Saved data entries
::::::::

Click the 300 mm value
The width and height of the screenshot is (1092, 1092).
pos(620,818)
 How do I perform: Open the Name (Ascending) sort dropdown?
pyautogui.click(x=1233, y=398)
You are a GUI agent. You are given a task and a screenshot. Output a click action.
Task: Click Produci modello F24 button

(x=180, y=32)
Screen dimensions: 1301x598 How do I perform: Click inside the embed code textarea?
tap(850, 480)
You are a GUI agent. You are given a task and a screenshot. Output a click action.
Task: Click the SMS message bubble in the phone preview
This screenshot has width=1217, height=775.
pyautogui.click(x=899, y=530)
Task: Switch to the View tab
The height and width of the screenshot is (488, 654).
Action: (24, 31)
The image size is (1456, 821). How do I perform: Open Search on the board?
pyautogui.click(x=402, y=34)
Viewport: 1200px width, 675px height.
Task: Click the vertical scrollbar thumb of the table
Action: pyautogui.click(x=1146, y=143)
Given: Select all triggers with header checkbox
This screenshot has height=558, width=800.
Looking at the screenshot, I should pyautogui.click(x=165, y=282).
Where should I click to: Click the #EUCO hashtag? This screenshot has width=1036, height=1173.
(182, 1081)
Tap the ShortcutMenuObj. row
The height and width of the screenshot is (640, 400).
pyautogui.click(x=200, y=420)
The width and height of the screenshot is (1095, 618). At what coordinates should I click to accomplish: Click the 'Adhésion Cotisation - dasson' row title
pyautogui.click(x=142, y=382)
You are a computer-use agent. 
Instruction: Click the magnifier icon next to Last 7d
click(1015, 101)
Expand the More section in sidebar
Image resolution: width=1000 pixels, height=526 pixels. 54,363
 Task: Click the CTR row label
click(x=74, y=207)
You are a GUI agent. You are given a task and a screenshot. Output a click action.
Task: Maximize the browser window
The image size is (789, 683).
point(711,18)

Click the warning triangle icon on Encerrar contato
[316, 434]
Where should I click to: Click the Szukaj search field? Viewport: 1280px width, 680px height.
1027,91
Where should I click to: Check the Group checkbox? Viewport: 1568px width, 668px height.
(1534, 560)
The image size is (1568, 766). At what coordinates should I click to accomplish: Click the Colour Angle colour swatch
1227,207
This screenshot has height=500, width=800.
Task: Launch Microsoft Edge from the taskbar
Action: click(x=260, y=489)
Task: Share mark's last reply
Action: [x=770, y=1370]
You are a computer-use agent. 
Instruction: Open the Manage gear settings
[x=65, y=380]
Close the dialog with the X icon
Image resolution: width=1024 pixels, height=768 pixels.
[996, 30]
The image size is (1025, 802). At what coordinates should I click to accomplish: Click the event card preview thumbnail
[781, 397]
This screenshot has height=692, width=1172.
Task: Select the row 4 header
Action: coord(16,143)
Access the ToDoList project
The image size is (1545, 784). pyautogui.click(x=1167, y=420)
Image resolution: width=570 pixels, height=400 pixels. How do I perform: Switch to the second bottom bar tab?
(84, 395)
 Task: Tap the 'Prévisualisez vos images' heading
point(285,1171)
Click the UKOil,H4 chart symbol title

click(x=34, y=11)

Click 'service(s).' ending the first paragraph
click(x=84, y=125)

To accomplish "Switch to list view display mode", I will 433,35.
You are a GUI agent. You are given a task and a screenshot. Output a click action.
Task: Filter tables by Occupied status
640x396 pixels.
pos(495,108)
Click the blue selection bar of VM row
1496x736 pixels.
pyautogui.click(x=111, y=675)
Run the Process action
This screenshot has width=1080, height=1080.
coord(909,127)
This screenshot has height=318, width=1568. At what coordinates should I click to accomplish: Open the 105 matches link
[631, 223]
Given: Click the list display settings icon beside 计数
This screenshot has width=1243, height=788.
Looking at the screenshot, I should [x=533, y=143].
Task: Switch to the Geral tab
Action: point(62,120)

::::::::

- [TASK DETAILS]: Exactly and only the lines from the line containing "This screenshot has height=318, width=1568." through the last line of the entries should be copied, both ends included.

- [ANSWER BOX]:
This screenshot has height=318, width=1568. At what coordinates should I click to accomplish: Open the 105 matches link
[631, 223]
Given: Click the list display settings icon beside 计数
This screenshot has width=1243, height=788.
Looking at the screenshot, I should [x=533, y=143].
Task: Switch to the Geral tab
Action: point(62,120)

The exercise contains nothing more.